▶ **WHAT IS ASKED**: Print every line of the material below word for word, leaving out the pictures.

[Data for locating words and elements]
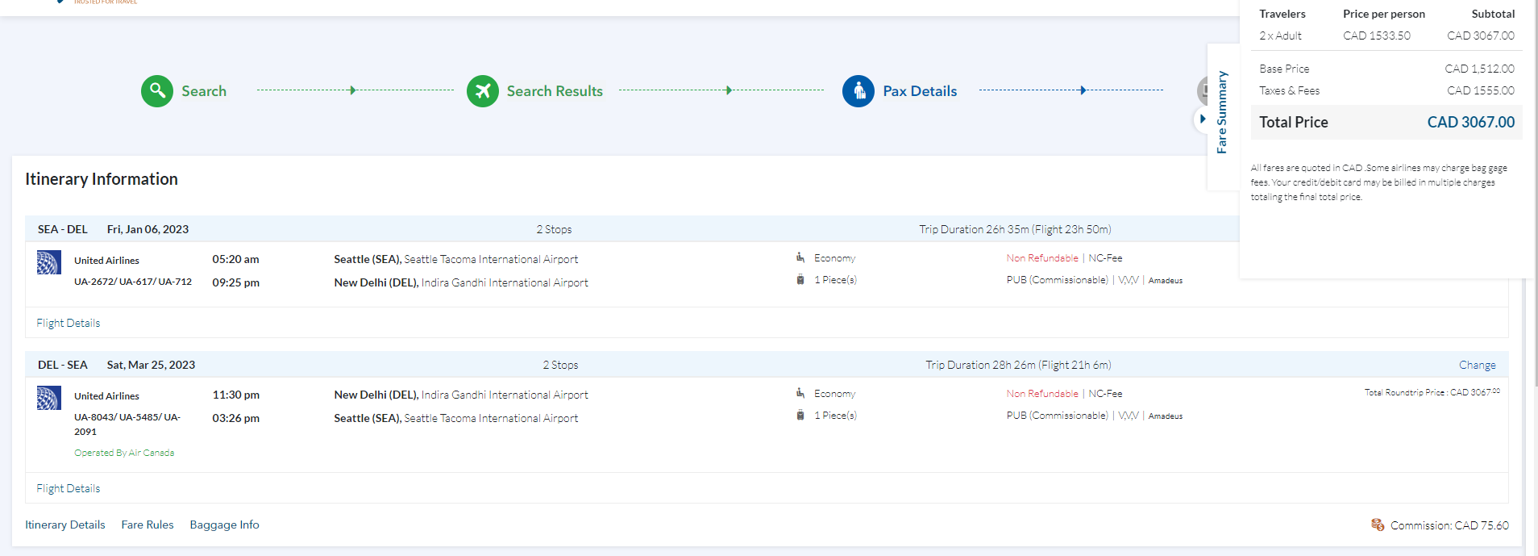Click the Search Results airplane step icon
Viewport: 1538px width, 556px height.
tap(483, 91)
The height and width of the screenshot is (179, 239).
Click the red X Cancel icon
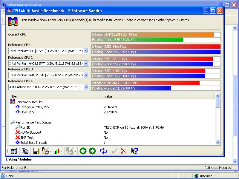point(123,151)
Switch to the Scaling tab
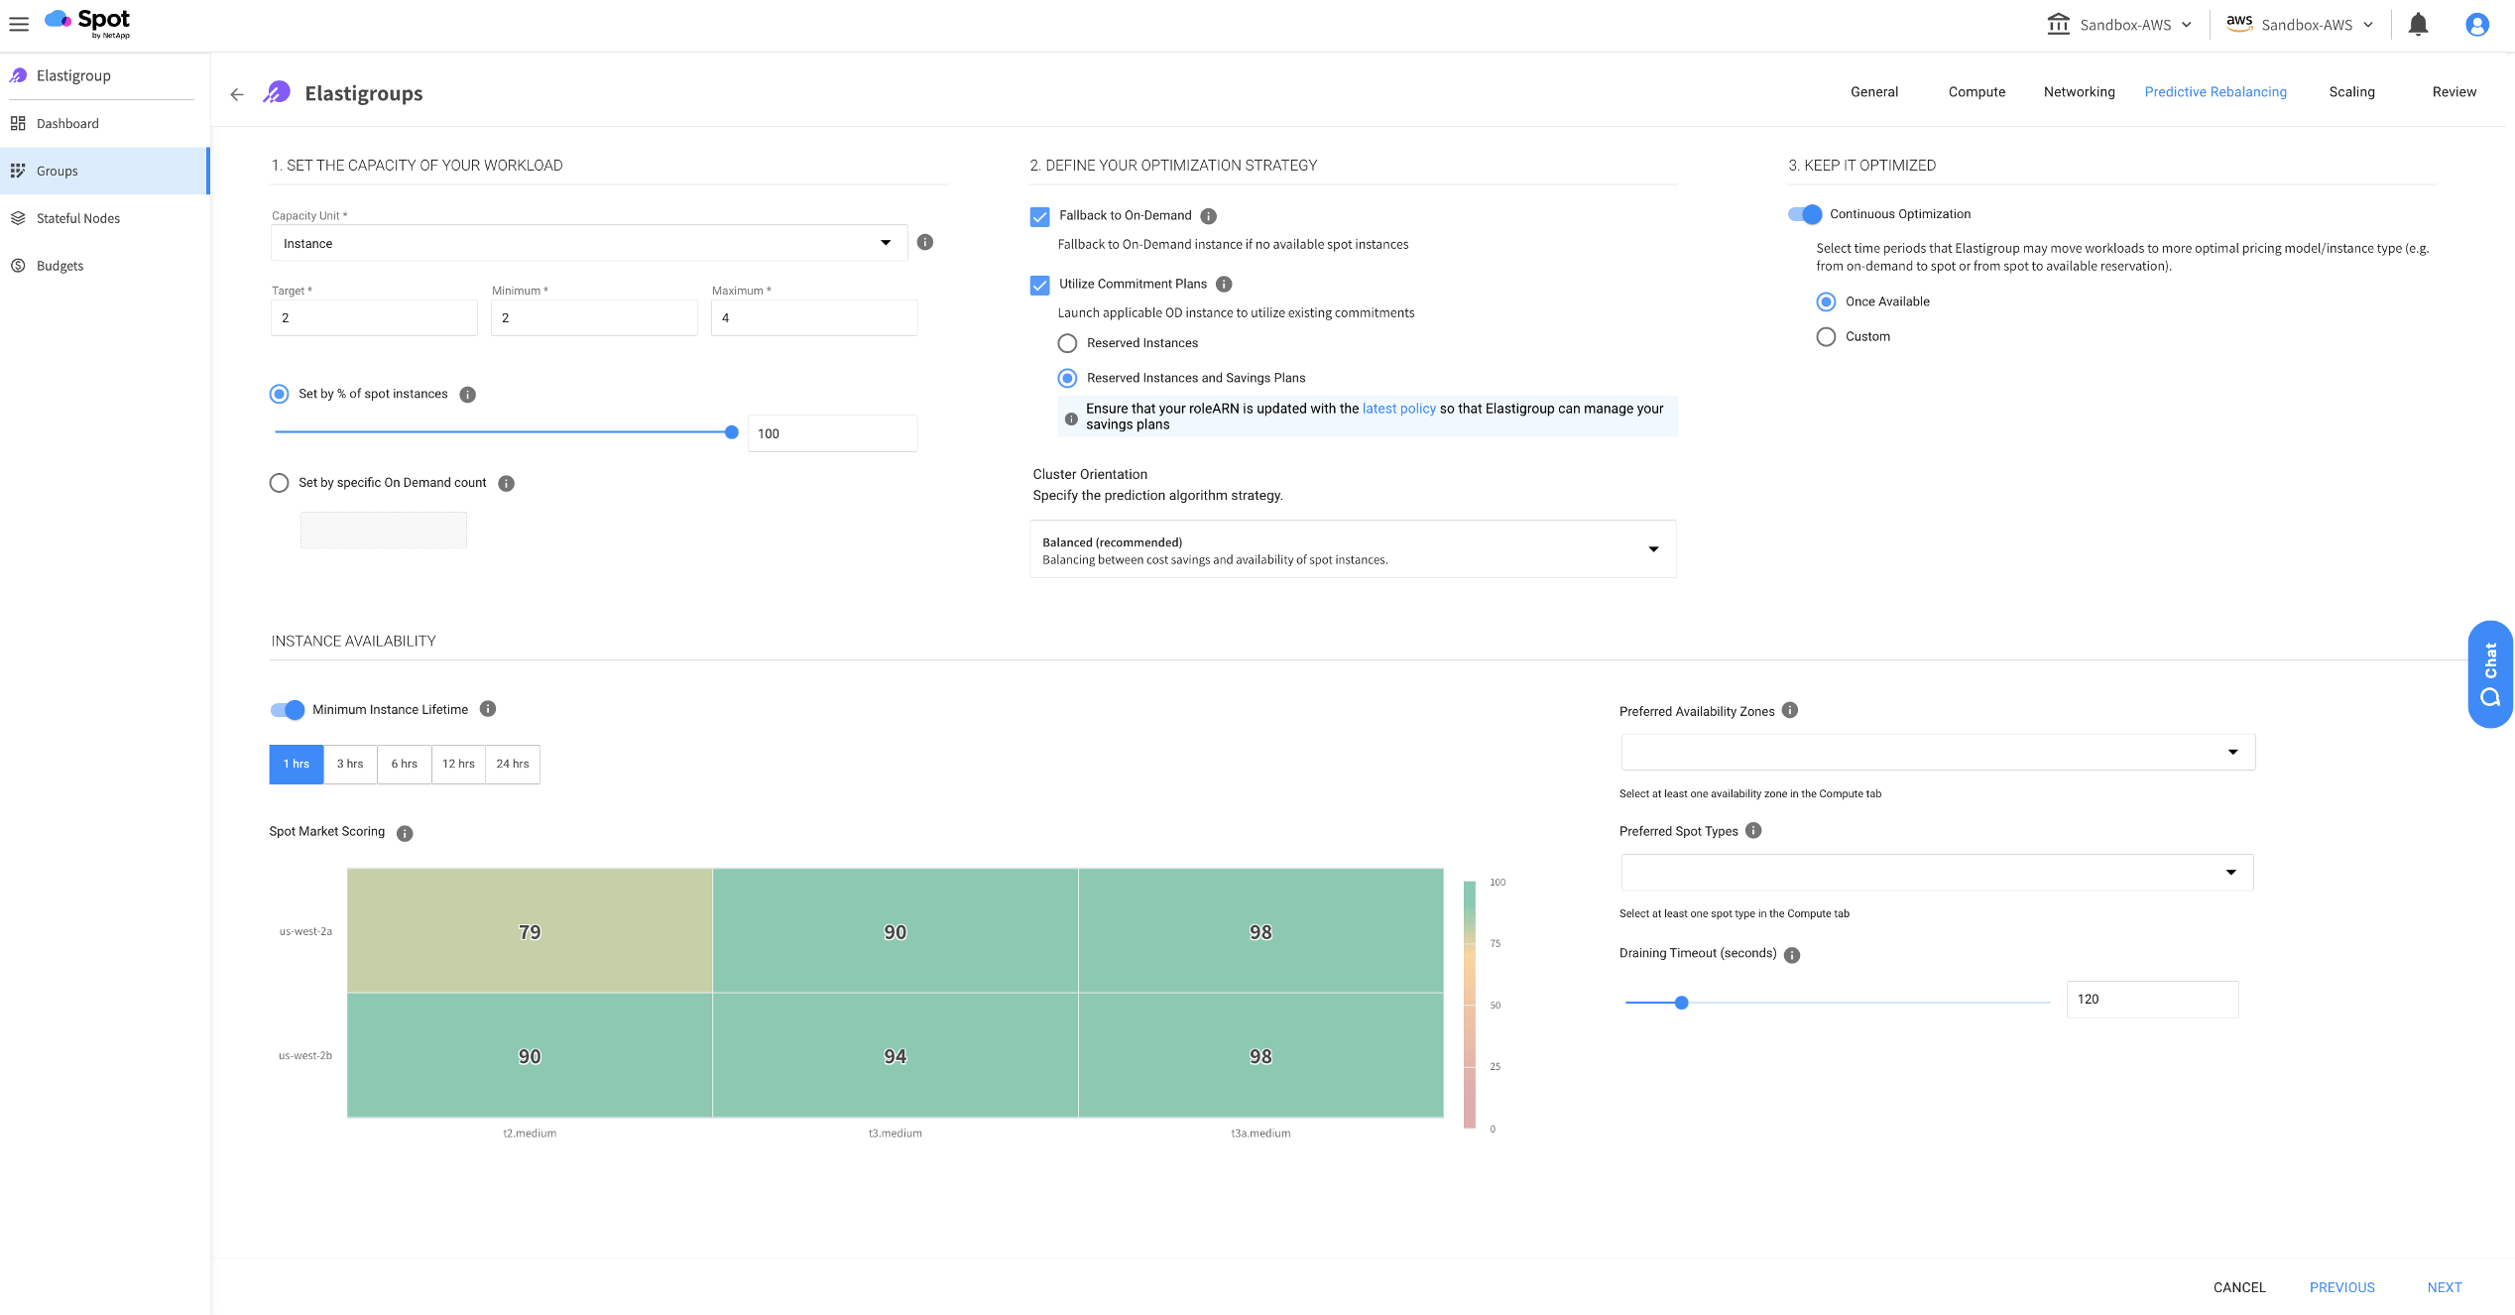This screenshot has width=2515, height=1315. [2350, 91]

▶ **EXERCISE RESPONSE**:
Click the Search Results airplane step icon
Viewport: 1538px width, 556px height.
tap(483, 91)
The height and width of the screenshot is (179, 239).
Click the red X Cancel icon
point(123,151)
Switch to the Scaling tab
This screenshot has width=2515, height=1315. [2350, 91]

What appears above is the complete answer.